O ministro Flávio Dino concedeu uma liminar que interrompe supersalários e benefícios considerados irregulares nos Três Poderes, em decisão anunciada em fevereiro de 2026. A medida é vista como um marco no enfrentamento a privilégios no serviço público.
A decisão envolve Legislativo, Judiciário e Executivo. A norma atinge salários acima do teto constitucional, que hoje é de 46 mil reais, segundo denúncias de pagamentos que excediam esse limite.
Ato é considerado uma resposta contundente a críticas sobre gastos acima do teto. A medida interrompe pagamentos que, segundo fontes, vinham sendo praticados com amplo alcance entre autoridades e militares.

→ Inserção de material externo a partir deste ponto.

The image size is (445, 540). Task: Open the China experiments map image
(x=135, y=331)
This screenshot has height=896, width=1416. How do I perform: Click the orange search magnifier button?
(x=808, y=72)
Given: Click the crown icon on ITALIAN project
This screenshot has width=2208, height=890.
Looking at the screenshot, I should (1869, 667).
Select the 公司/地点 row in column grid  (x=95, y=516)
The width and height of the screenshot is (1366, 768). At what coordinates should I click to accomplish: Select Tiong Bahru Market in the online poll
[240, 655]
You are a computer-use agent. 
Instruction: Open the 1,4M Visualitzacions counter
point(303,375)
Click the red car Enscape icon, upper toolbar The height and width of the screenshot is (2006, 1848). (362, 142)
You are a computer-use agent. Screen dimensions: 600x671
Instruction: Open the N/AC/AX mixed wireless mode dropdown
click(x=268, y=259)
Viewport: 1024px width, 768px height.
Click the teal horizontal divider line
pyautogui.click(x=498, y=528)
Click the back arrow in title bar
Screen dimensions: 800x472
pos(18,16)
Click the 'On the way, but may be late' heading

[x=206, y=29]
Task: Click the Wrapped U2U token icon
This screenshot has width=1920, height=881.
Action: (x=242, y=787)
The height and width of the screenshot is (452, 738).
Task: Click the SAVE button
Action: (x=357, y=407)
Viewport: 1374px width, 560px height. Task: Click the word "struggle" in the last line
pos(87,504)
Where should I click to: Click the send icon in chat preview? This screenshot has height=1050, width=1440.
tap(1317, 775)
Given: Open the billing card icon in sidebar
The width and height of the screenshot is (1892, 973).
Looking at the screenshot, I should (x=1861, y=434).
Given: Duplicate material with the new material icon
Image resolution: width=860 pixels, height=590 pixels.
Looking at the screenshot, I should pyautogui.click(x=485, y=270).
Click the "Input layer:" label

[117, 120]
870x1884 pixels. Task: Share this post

O colunista Ricardo Kotscho avaliou o movimento como histórico, destacando a coragem de Dino e o impacto potencial sobre as estruturas de poder. Ele descreve a decisão como necessária para coibir privilégio.
Kotscho também afirmou que o caso pode reverberar no funcionamento do Supremo Tribunal Federal, e que o plenário deverá confirmar a liminar para estabelecer quem aplica o teto nos demais ramos.